Solace [2011]
a soap film apparatus
Solace is a cinematic installation that explores the mental process and physical activity of seeing. At regular intervals a handcrafted apparatus creates a monumental soap film as a spatial intervention. Through precise lighting the inner movement of the soap film is revealed, showing a turbulent choreography of iridescent colour and fluid motion. As gravity slowly gets a hold of the membrane the viewer can be fascinated with the phenomenon, until inevitably the fragile film bursts.
Solace is embedded in a context of visual music, expanded cinema, synesthesia and what Assmann refers to as hypercolours, which can be found in both nature and the digital colour spectrum, and are characteristic for her work. In creating her own screens made from thin soap films and the specific use of lights, she's playing with the different elements of the cinematic apparatus in the lineage of expanded cinema. The analogue imagery created in Solace refers to abstract and experimental film, but also to digital visual language.
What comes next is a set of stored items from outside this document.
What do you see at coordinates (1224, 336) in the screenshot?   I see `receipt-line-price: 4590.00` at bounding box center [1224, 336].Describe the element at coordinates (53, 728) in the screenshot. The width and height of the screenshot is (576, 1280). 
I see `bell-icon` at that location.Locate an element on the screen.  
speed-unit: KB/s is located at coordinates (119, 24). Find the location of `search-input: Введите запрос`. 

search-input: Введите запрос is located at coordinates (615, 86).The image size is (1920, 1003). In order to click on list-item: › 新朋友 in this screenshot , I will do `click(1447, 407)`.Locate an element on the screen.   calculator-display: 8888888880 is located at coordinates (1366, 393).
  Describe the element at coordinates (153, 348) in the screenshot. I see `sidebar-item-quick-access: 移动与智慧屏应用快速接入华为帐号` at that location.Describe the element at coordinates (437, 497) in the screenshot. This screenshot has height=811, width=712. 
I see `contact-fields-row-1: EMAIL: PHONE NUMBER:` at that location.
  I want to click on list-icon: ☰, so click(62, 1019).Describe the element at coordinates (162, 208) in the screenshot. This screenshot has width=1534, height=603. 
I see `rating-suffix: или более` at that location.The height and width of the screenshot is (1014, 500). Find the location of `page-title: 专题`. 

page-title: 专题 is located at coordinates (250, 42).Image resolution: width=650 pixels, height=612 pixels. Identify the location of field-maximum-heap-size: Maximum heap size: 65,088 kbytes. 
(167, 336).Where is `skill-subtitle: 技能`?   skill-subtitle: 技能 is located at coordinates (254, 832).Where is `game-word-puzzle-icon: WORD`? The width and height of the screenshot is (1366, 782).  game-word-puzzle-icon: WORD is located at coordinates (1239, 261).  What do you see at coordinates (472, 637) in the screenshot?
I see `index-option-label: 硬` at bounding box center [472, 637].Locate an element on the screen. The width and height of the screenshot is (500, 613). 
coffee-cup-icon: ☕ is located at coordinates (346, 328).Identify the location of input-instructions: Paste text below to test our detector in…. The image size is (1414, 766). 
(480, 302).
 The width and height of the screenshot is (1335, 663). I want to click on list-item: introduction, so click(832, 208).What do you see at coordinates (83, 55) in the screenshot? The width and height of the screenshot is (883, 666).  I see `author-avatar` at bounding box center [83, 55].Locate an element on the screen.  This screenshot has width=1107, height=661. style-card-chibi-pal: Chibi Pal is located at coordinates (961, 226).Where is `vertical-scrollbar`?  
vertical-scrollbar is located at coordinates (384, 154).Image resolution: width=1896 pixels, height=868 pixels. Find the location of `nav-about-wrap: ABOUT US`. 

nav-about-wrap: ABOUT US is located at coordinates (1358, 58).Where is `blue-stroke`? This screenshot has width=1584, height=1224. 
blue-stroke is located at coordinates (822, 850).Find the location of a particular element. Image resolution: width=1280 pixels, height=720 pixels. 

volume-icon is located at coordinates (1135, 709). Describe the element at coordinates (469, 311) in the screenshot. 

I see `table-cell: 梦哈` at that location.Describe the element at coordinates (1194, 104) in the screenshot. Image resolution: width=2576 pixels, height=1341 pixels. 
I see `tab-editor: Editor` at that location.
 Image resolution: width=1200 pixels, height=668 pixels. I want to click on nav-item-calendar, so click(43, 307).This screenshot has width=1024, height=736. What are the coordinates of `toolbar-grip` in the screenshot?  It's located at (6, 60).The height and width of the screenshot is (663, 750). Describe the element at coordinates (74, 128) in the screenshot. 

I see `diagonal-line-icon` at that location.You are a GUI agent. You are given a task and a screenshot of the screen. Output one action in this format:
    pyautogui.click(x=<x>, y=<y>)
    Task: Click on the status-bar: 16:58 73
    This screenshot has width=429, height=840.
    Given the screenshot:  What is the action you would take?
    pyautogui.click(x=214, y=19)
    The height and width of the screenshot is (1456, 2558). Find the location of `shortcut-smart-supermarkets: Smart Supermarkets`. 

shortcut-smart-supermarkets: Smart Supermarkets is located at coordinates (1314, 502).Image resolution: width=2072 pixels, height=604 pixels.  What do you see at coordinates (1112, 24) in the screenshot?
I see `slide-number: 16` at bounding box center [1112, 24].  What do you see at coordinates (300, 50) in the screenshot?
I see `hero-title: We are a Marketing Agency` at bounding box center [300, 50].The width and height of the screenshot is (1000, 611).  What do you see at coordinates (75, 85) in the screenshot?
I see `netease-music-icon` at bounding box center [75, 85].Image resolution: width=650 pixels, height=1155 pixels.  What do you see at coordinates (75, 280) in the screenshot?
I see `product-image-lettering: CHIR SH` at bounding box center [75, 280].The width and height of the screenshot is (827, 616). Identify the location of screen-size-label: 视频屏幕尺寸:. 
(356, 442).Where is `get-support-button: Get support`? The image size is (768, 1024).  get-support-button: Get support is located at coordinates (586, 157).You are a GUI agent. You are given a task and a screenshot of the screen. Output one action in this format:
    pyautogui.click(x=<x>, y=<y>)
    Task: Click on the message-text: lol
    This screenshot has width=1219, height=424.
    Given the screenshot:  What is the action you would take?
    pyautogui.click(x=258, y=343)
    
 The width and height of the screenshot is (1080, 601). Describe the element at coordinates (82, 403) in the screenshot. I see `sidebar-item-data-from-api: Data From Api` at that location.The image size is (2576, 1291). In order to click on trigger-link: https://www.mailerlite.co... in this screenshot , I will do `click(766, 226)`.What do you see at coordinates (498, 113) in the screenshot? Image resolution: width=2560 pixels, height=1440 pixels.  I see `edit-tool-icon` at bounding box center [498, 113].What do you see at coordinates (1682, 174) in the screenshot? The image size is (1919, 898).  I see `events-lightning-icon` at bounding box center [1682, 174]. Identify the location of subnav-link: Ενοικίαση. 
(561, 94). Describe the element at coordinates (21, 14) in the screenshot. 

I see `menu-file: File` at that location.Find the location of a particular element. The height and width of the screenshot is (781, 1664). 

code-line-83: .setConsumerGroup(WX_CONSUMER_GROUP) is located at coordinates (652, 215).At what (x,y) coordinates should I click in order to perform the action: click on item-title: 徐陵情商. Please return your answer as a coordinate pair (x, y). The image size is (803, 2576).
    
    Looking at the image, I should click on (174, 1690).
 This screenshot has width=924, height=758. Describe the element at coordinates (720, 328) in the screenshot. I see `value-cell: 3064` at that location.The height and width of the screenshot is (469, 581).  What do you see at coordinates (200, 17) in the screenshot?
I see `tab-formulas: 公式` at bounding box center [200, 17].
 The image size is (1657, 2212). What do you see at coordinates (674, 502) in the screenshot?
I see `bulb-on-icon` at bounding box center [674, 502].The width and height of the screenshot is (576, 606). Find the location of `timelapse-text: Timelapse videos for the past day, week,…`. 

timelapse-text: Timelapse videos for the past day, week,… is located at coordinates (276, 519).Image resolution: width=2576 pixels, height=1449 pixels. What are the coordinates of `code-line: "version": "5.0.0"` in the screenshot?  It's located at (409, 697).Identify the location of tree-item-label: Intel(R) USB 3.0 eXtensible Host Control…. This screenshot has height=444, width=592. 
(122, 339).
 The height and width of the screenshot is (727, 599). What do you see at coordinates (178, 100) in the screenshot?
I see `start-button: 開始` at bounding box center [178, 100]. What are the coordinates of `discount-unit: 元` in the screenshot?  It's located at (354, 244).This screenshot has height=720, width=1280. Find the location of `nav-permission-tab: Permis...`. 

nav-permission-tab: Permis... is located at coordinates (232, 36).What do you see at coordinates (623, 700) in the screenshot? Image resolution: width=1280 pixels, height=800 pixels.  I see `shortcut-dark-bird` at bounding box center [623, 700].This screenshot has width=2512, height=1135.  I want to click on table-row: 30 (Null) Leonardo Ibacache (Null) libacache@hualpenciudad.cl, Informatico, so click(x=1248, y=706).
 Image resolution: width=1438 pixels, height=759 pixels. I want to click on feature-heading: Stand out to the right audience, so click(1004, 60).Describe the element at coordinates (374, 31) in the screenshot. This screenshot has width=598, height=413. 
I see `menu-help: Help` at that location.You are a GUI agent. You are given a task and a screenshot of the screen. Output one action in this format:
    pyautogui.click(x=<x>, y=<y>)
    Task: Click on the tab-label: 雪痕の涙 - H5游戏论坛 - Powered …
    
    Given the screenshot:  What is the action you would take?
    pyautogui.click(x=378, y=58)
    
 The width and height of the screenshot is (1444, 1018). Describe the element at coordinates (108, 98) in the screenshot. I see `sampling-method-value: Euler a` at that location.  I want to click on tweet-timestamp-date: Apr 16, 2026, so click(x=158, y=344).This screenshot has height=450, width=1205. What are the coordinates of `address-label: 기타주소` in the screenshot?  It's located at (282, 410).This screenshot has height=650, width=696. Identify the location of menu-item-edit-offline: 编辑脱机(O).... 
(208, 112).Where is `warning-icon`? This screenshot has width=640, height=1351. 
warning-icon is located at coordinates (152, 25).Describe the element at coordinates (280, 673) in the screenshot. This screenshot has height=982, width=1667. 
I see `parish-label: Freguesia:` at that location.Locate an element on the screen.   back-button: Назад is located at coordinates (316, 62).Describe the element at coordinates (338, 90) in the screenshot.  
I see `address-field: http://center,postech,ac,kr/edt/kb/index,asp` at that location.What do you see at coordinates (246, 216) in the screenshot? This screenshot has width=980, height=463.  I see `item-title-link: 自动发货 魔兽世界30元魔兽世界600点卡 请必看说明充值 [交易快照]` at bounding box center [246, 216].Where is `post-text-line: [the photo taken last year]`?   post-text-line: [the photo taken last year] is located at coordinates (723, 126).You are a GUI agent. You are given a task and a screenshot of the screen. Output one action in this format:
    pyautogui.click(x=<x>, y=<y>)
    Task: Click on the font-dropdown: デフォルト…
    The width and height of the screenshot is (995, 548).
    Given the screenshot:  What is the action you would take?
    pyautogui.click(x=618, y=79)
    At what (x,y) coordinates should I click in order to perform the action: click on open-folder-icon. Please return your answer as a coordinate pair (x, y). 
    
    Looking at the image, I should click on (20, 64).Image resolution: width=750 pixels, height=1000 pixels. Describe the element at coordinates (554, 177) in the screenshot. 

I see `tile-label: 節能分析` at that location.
The monumental transparent screen is lifted as an intervention in the space. It creates a temporary layer that can be seen as a metaphorical reflection on augmented reality. Set against this backdrop of our visual culture, where the perception of reality increasingly occurs in the virtual domain, Assmann returns with to the physical foundations of seeing in which the embodied experience is central.
Solace is the first installation in the triptych Assmann made on soap film, from which the soap film installation Solaris is the following installation and the video installation Liquid Solid, made together with artist Joris Strijbos, the final part of the triptych.